Dass die Studierendenschaft links gerichtet sei, ist ein weit verbreiteter Irrtum. Die stilisierten 60er und 70er sind längst vorbei, der Bologna-Prozess hat die Hochschullandschaft tief durchdrungen und ist einer der Ursachen dafür, dass Studenten und Studentinnen sich ungleich seltener als früher für kulturelle und politische Belange interessieren. Kultur- und Polit-Arbeit an Universitäten wird allenfalls für einen netten Eintrag im Lebenslauf missbraucht, um sich auf dem harten Arbeitsmarkt von heute positiv abzusetzen. Für Idealismus ist kein Raum. Ausnahmen bestätigen natürlich die Regel. 2009 schien es, als ob sich die Studierendenschaft geschlossen im Rahmen des Bildungsstreiks gegen Studiengebühren, Bildungs- und Arbeitsmarktpolitik organisieren würde. Es wurde demonstriert und besetzt. Doch das Gros der Studierendenschaft hatte lediglich die Abschaffung der Studiengebühren im Sinn, nicht einen weiterreichenden Protest. Als sich einige Gruppierungen in Kapitalismuskritik übten oder gegenderte Sprache und CO2-armes Essen in der Mensa forderten, sprangen die meisten ab. So zum Beispiel an der Ruhr-Universität in Bochum geschehen. Zu lebensfern erschien vielen sowohl die sogenannten „Luxusprobleme“ wie das Gender-Gap oder -sternchen als auch die ideologische Kapitalismuskritik. Hat sich die Linke von der Studierendenschaft entfernt oder die Studierendenschaft von der Linken, ist die Frage. Doch in Köln ergibt sich die Möglichkeit einer Annäherung.
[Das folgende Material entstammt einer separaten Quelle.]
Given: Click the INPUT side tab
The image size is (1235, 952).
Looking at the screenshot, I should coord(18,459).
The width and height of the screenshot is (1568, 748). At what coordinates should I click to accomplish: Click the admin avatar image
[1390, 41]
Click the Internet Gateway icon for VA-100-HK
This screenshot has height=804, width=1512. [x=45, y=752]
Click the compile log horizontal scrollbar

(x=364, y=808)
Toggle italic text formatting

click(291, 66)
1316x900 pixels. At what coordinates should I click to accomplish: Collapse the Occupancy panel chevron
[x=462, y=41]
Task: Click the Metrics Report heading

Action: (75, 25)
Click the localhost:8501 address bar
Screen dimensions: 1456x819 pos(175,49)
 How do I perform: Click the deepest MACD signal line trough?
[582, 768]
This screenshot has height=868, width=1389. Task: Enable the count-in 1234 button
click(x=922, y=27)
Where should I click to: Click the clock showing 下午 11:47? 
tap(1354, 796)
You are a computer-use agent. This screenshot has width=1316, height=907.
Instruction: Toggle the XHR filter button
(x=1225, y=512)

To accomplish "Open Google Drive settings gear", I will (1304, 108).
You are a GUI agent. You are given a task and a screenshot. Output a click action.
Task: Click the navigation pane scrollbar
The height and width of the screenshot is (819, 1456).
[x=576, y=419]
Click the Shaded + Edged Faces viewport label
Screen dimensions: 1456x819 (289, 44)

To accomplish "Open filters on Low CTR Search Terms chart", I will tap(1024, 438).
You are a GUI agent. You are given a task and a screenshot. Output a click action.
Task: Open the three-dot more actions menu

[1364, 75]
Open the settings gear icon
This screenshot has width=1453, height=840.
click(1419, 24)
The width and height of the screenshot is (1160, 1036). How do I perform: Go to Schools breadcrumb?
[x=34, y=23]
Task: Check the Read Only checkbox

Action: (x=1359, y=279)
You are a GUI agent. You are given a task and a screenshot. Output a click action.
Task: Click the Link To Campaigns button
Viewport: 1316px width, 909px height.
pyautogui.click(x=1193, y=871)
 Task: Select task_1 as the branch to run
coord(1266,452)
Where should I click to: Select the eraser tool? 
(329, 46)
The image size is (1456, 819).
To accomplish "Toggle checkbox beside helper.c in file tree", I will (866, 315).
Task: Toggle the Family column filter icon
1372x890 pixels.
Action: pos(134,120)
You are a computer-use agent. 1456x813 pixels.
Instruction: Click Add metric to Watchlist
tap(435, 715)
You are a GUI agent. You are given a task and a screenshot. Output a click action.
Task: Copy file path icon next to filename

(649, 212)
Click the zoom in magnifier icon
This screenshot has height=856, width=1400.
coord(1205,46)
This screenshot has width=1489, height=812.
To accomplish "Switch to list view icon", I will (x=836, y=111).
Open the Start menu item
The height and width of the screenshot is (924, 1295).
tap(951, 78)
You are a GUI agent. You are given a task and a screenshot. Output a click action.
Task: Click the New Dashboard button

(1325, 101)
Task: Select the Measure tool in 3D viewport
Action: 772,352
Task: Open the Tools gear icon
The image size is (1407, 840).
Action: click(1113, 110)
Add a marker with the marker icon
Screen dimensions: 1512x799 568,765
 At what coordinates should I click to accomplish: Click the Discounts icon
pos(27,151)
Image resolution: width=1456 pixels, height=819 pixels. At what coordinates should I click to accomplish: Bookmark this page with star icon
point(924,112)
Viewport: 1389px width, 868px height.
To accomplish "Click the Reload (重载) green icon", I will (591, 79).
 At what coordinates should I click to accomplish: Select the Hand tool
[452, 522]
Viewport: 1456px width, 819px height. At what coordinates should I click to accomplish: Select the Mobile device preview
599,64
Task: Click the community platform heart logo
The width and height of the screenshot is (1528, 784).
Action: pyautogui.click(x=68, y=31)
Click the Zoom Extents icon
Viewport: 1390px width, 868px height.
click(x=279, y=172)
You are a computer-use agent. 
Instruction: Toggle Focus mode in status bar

Der Studentenverband „Die Linke.SDS“ organisiert vom 30.11. bis 02.12. in Köln einen groß angelegten Kongress mit dem Titel „Kapitalismus vs. Demokratie“. Ältere Semester mögen sich bei dem Namen des Verbandes an den bis 1970 existierenden SDS erinnert fühlen. Diese Konnotation ist intendiert, dennoch besteht zwischen den beiden Organisationen kein Zusammenhang. „Die Linke.SDS“ ist vielmehr der studentische Arm der Partei „Die Linke“. Auf dem Kongress soll es um brennende Themen gehen. Wohin steuert die EU? Wohin die Arabische Welt? Wie kann dem Treiben der Spekulanten entgegengewirkt werden? Auf welche Weise muss der Staat handeln? Wie kann „Die Linke“ handeln? Trotz des ökonomischen Schwerpunktes klammern die knapp 90 Referenten sozialpolitische Themen nicht aus. Die Politspitze der Linken lässt sich während dieser drei Tage nicht lumpen und so bestreiten Sarah Wagenknecht, Katja Kipping und Gregor Gysi sowie der der Linkspartei nahestehende Politikwissenschaftler Christoph Butterwegge vier der insgesamt 43 Diskussionsrunden. Provokanter Besuch kommt mit Maxim, Mitglied der satirischen Hip-Hop-Formation K.I.Z., der zusammen mit der Berliner Rapperin Sookee über Frauenbilder im Hip-Hop referiert. Der „Sexist gegen Rechts“ und die „Quing of Berlin“ garantieren, dass ihr Thema nicht zu einer Ansammlung von Plattitüden in Polit-Talkshow-Manier verkommt. Zu hoffen ist, dass auch die anderen überaus relevanten Themen nicht in Dogmatismus und Wortklauberei ersticken, wie es leider häufig in letzter Zeit bei den Linken zu beobachten war. Zu hoffen ist ebenfalls, dass die Diskussion auch für eine nicht „typisch linke“ Zuhörerschaft vermittelbar bleibt, ohne dabei die Inhalte einzuschränken.
Kongress "Kapitalismus vs Demokratie" | Universität zu Köln | 30.11.-02.12.